- **Wybrany fragment**
--------------------------------------------------
Arteta po porażce z Burnley: Mieliśmy całkowitą kontrolę. Momentami graliśmy fantastycznie

fot. MDI / Shutterstock.com
Norbert Bożejewicz
Źródło: BBC Radio 5 Live | Sky Sports

Menedżer Arsenalu Mikel Arteta przyznał, że nadmierna motywacja oraz chęć zwycięstwa nie okazała się sprzymierzeńcem londyńczyków w starciu z Burnley (0:1).

„Kanonierzy” przystępowali do pojedynku z „The Clarets” w roli murowanych faworytów do zgarnięcia kompletu punktów i w efekcie zbliżenia się do grona zespołów zamieszanych w walkę o zajęcie miejsc premiowanych grą w europejskich pucharach.

Drużyna prowadzona przez Mikela Artetę wygląda przez większą część spotkania na zespół niezwykle mocno nastawiony na osiągnięcie wyznaczonego celu.

Ten fakt nie okazał się ostatecznie sprzymierzeńcem gospodarzy, bo zostali zmuszeni do kończenia meczu w osłabieniu po czerwonej kartce ujrzanej przez Granita Xhakę za niesportowe zachowania.
--------------------------------------------------
- **Cel**
Na podstawie artykułu o meczu Arsenalu z Burnley odpowiedz krótko:
1. Jakim wynikiem zakończyło się to starcie?
2. Jakie źródła wskazano w artykule?
3. Który zawodnik ujrzał czerwoną kartkę i za co?
Wiersze poniżej pochodzą z innego źródła.

- **Zebrane dane**
--------------------------------------------------
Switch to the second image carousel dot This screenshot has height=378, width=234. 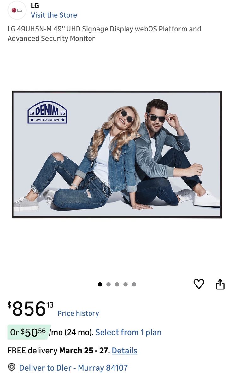108,284
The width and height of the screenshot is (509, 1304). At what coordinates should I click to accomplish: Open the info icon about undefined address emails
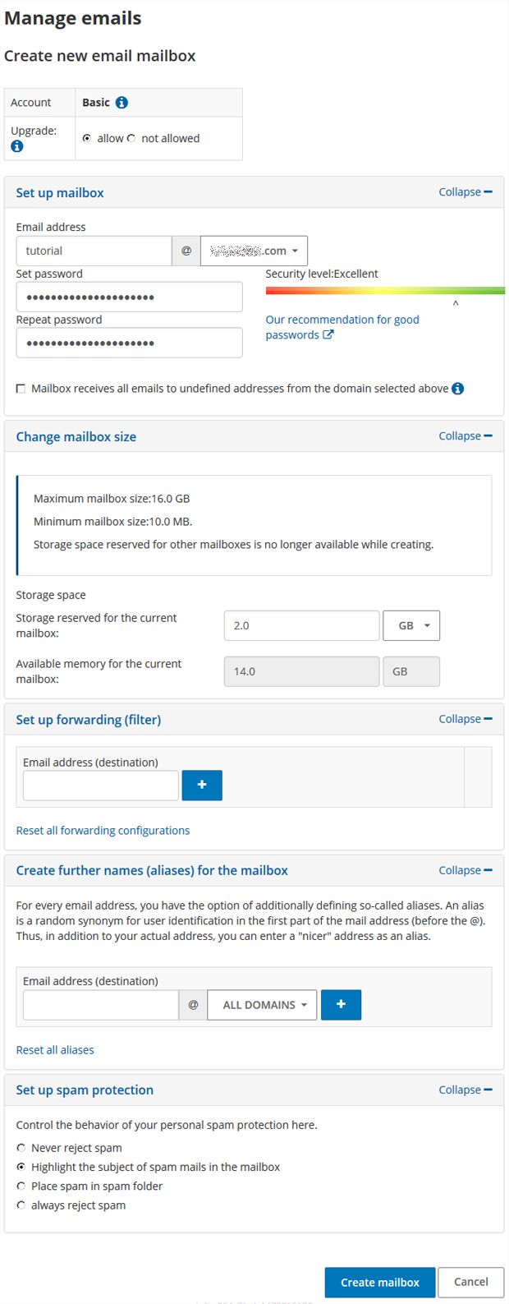click(x=459, y=388)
--------------------------------------------------
- **Pełna odpowiedź**
1. 0:1
2. BBC Radio 5 Live i Sky Sports
3. Granit Xhaka, za niesportowe zachowania